Rota, Spain; Day 23

Today our Adventurers took to the road again on a trip through the SW Spain countryside. Known as Andalucia, this area is known for many things, one of which is the Pueblos Blancos or ‘white villages’. They get their name from the whitewashed buildings that make up the towns – initially colored to keep the buildings cool and now done so for aesthetics. Many were once fortresses that stood between the Christian and Moorish territories so they sit nestled in the hills with dramatic views of the landscape.

Our 2 hour drive started with trying to figure out the cruise control on the rental car. Lots of fiddling with the buttons didn’t yield results so Tiffany pulled out the manual to look it up. Then she pulled out Google Translate to read the Spanish instructions. Those didn’t actually help either, but more random pushing of buttons finally worked which was a big relief to the driver.

As we drove we passed by a number of the most famous Pueblos Blancos – they were often tucked away in the hills – striking white against the bright spring green and grey rocks. We also saw some interesting road signs but no Osborne Bulls.

We didn’t stop in any of these towns although they looked charming, we headed to a specific town called Ronda. In addition to being a white village, Ronda is famous for two other things; the Puente Nuevo (“New Bridge”) and the Bullfighting ring.

Our first stop was the Plaza de Toros. It is the oldest bullring in Spain and Ronda is sometimes credited with being the birthplace of modern bullfighting.

3 Adventurers in the Ronda ring

Built in the 1780’s it seats about 5,000 which is not that large, but the ring itself it quite big. We were all a bit turned off by the notion of bullfighting for real – it seems cruel – so we debated about whether we should see the site. In the end, the history of the structure and the museums won out. Hopefully our entrance fee will encourage them to make money from tours rather than fights.

One of the interesting things in the museum was the display of posters advertising upcoming bullfights. These posters were the first form of commercial art and attracted famous artists such as Salvador Dali and Pablo Picasso. See if you can pick out Picasso’s from the three we snapped pics of.

We did a quick stop at the overlook next to the plaza – Ronda is on top of the mountain so there are gorgeous views everywhere.

Next we headed over to the Puente Nuevo or the ‘new bridge’. Of course that’s relative – it was completed in 1793 so it is only new in comparison to the other 2 bridges that cross the 390 feet deep gorge that divides the city.

The bridge was designed by the same architect that did the bullring and is a great example of 18th century engineering and of integrating architecture into the environment. It is often listed as one of the most beautiful bridges in Europe. We were certainly impressed.

Puente Nuevo in Rhonda

We spent at least an hour exploring the different areas of the bridge – taking in the view, snapping pictures, visiting the small museum in the middle section and hiking down to the bottom.
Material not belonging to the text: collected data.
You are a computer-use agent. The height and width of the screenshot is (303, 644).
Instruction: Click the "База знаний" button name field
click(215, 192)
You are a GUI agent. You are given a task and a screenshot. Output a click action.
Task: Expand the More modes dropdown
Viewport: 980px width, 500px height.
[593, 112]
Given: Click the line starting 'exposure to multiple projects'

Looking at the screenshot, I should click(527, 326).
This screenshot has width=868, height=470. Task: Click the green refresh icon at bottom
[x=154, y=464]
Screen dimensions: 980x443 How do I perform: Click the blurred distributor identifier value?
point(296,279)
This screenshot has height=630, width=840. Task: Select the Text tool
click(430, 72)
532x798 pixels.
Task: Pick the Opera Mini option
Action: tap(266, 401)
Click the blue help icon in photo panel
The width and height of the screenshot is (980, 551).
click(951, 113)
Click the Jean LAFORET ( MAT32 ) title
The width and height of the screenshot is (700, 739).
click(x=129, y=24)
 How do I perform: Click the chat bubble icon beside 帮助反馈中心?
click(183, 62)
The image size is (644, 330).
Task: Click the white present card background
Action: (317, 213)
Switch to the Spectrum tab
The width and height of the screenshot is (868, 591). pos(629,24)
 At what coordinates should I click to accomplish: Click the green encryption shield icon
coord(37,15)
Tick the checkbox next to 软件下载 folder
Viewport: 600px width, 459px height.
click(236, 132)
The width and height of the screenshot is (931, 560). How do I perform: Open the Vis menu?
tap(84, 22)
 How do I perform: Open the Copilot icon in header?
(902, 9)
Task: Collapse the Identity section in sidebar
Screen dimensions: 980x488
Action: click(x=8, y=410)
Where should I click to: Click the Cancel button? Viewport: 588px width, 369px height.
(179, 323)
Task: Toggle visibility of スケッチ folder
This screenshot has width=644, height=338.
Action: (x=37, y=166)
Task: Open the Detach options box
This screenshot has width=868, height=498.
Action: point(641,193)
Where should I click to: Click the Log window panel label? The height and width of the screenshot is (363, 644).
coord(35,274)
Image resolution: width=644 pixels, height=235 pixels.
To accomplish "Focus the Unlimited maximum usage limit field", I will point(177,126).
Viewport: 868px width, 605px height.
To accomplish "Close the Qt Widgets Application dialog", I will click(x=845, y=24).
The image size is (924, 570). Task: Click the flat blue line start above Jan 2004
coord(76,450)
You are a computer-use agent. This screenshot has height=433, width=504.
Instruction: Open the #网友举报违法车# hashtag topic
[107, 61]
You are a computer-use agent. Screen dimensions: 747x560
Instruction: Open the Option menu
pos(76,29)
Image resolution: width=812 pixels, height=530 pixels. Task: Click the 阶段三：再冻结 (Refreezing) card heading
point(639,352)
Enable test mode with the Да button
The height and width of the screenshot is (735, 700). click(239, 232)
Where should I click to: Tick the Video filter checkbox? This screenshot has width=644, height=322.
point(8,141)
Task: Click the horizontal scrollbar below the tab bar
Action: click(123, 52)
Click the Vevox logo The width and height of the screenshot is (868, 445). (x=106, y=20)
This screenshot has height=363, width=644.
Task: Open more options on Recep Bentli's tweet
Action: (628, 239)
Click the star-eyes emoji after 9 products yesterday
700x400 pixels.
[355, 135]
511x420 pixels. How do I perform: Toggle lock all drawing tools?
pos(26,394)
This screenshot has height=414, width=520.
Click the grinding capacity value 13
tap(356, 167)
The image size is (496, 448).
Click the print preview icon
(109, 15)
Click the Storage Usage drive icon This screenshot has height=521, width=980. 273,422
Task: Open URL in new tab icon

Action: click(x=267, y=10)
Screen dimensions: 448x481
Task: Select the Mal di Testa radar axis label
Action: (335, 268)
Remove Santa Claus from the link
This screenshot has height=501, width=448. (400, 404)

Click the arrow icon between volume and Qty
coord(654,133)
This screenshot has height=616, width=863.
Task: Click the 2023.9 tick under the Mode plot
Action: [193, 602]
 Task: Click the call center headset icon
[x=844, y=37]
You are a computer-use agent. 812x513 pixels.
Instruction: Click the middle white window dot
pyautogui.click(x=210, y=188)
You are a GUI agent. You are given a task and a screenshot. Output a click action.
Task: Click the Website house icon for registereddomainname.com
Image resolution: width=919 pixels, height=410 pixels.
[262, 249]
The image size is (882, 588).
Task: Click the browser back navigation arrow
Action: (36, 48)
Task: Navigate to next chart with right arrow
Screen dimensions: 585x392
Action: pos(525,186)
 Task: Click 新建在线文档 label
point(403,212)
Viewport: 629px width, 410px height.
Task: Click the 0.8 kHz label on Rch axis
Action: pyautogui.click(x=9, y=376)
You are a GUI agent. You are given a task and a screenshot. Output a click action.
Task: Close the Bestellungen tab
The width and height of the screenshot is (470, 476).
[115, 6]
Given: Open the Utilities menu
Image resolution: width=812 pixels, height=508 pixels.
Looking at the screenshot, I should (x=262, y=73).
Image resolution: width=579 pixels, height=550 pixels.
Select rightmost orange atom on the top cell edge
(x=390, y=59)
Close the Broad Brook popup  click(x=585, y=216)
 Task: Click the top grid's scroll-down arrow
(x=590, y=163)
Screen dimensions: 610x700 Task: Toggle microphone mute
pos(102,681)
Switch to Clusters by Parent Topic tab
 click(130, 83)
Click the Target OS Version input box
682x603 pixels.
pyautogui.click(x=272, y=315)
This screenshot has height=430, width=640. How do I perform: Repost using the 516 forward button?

It was well worth the 4 hour round trip drive.

We found a lunch spot overlooking the gorge for a quick bit to eat. Gazpacho and classic Serrano ham and melon started things off right.

From there it was lots of wandering the old part of the city which traded hands between the Moors, Visigoths and Christians for hundreds of years.

Our day ended with a drive back through the same beautiful countryside. We didn’t make it quite to the end of our audiobook (The Tale of Despereaux) so we finished the last 20 minutes back at the apartment.